"""

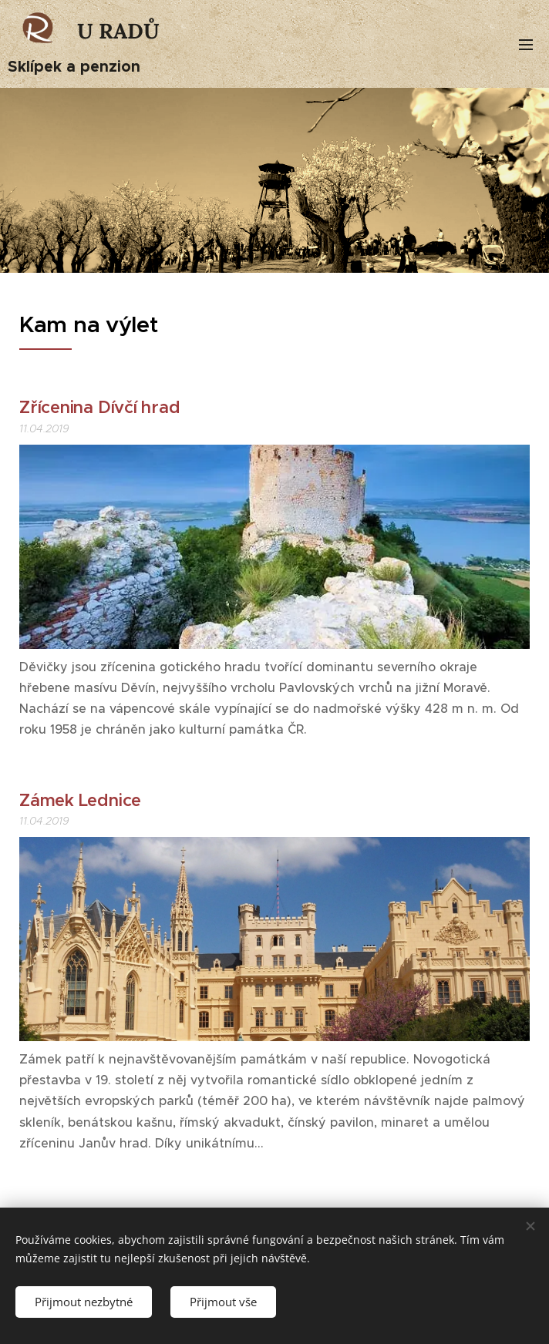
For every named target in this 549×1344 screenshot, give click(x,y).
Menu (526, 44)
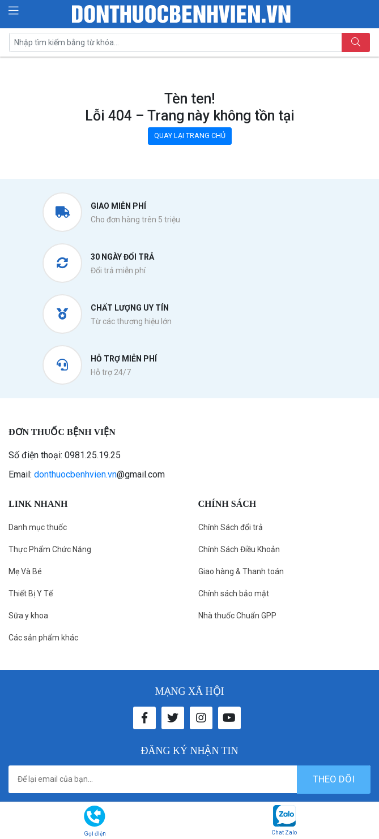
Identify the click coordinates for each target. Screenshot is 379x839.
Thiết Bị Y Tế (30, 593)
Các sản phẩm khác (43, 637)
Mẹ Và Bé (25, 571)
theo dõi (334, 779)
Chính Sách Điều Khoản (239, 549)
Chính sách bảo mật (233, 593)
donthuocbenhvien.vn (75, 474)
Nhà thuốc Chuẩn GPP (237, 615)
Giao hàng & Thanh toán (241, 571)
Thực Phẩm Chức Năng (49, 549)
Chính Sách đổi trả (230, 527)
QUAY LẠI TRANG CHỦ (189, 135)
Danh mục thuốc (37, 527)
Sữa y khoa (28, 615)
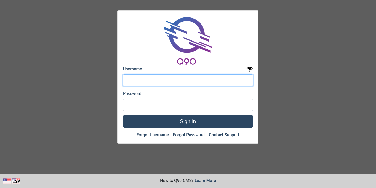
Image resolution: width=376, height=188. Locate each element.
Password (132, 93)
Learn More (205, 180)
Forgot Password (189, 134)
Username (132, 69)
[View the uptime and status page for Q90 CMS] (249, 69)
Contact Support (224, 134)
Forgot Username (153, 134)
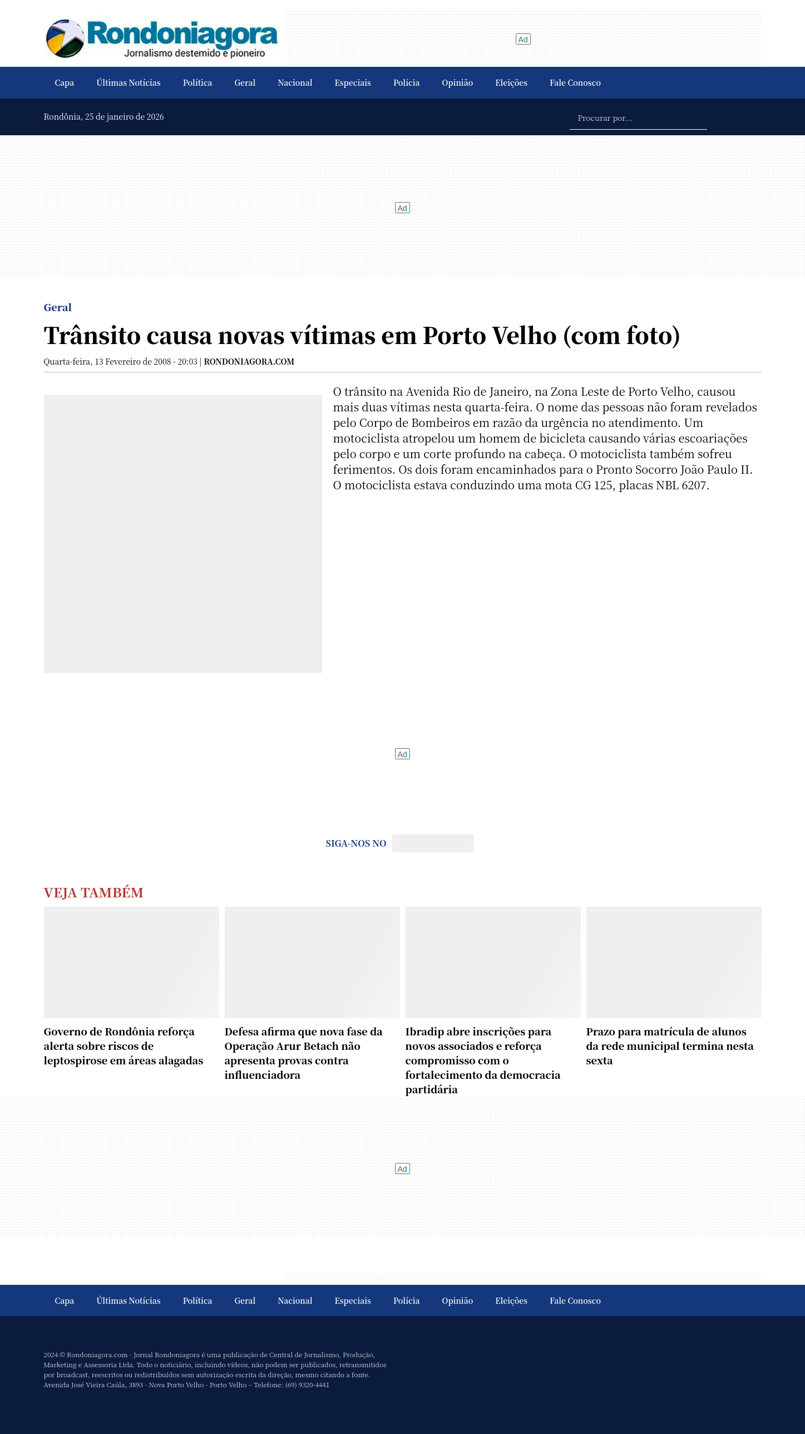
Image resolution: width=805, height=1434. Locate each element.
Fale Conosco (575, 82)
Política (198, 82)
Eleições (511, 82)
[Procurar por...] (638, 117)
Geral (245, 82)
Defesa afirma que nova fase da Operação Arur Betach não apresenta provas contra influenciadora (304, 1053)
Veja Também (94, 891)
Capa (65, 82)
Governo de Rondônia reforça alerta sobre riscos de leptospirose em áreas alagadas (124, 1045)
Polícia (406, 82)
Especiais (353, 82)
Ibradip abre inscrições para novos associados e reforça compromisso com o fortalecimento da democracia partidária (483, 1060)
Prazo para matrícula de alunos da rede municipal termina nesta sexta (670, 1045)
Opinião (457, 82)
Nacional (295, 82)
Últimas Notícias (128, 82)
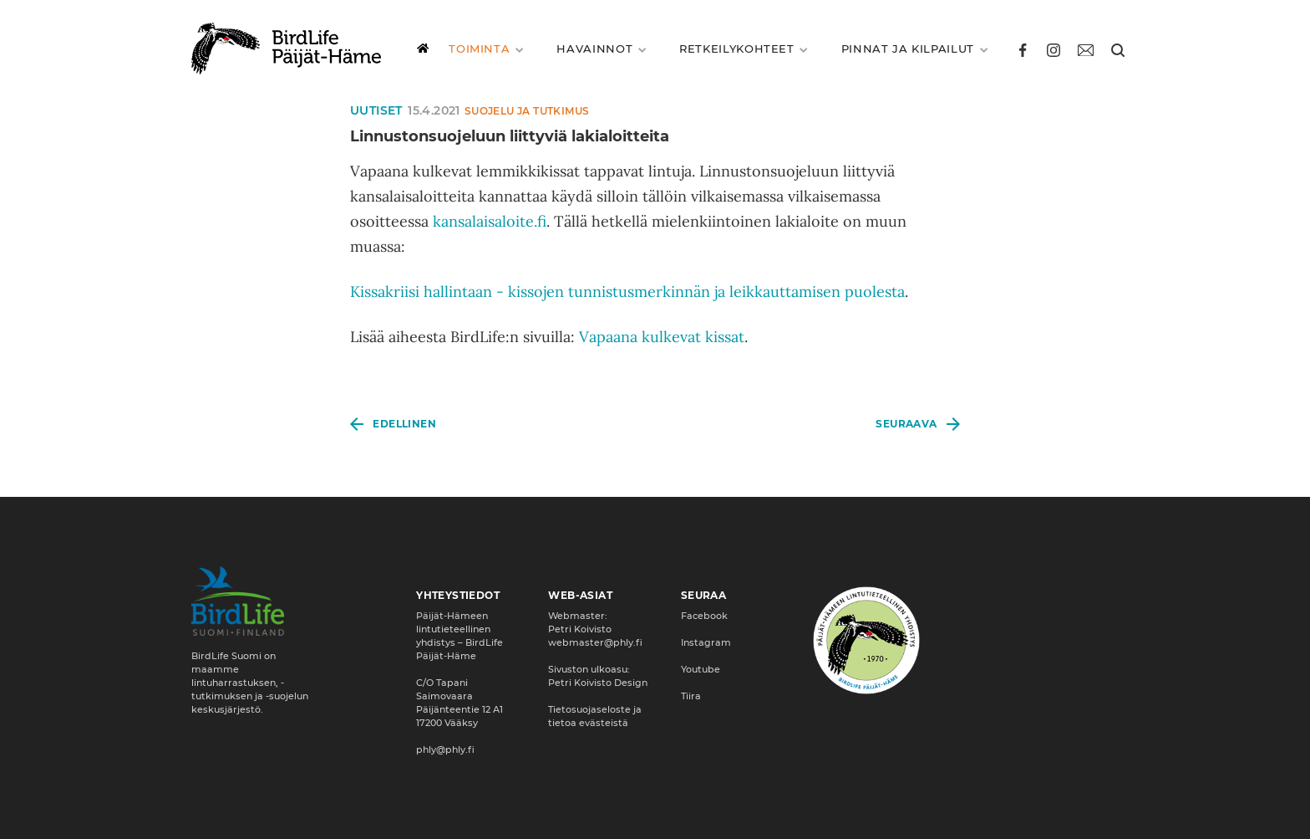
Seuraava (906, 423)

"""

**Job**: Render every line of the entries above as a JSON list of strings, one string per line, omitting blank lines and the picture markers.

**Reply to the exercise**:
[
  "For every named target in this 549×1344 screenshot, give click(x,y).",
  "Menu (526, 44)",
  "Identify the click coordinates for each target. Screenshot is 379x839.",
  "Thiết Bị Y Tế (30, 593)",
  "Các sản phẩm khác (43, 637)",
  "Mẹ Và Bé (25, 571)",
  "theo dõi (334, 779)",
  "Chính Sách Điều Khoản (239, 549)",
  "Chính sách bảo mật (233, 593)",
  "donthuocbenhvien.vn (75, 474)",
  "Nhà thuốc Chuẩn GPP (237, 615)",
  "Giao hàng & Thanh toán (241, 571)",
  "Thực Phẩm Chức Năng (49, 549)",
  "Chính Sách đổi trả (230, 527)",
  "QUAY LẠI TRANG CHỦ (189, 135)",
  "Danh mục thuốc (37, 527)",
  "Sữa y khoa (28, 615)",
  "Image resolution: width=376, height=188. Locate each element.",
  "Password (132, 93)",
  "Learn More (205, 180)",
  "Forgot Password (189, 134)",
  "Username (132, 69)",
  "[View the uptime and status page for Q90 CMS] (249, 69)",
  "Contact Support (224, 134)",
  "Forgot Username (153, 134)",
  "Image resolution: width=805, height=1434. Locate each element.",
  "Fale Conosco (575, 82)",
  "Política (198, 82)",
  "Eleições (511, 82)",
  "[Procurar por...] (638, 117)",
  "Geral (245, 82)",
  "Defesa afirma que nova fase da Operação Arur Betach não apresenta provas contra influenciadora (304, 1053)",
  "Veja Também (94, 891)",
  "Capa (65, 82)",
  "Governo de Rondônia reforça alerta sobre riscos de leptospirose em áreas alagadas (124, 1045)",
  "Polícia (406, 82)",
  "Especiais (353, 82)",
  "Ibradip abre inscrições para novos associados e reforça compromisso com o fortalecimento da democracia partidária (483, 1060)",
  "Prazo para matrícula de alunos da rede municipal termina nesta sexta (670, 1045)",
  "Opinião (457, 82)",
  "Nacional (295, 82)",
  "Últimas Notícias (128, 82)",
  "Seuraava (906, 423)"
]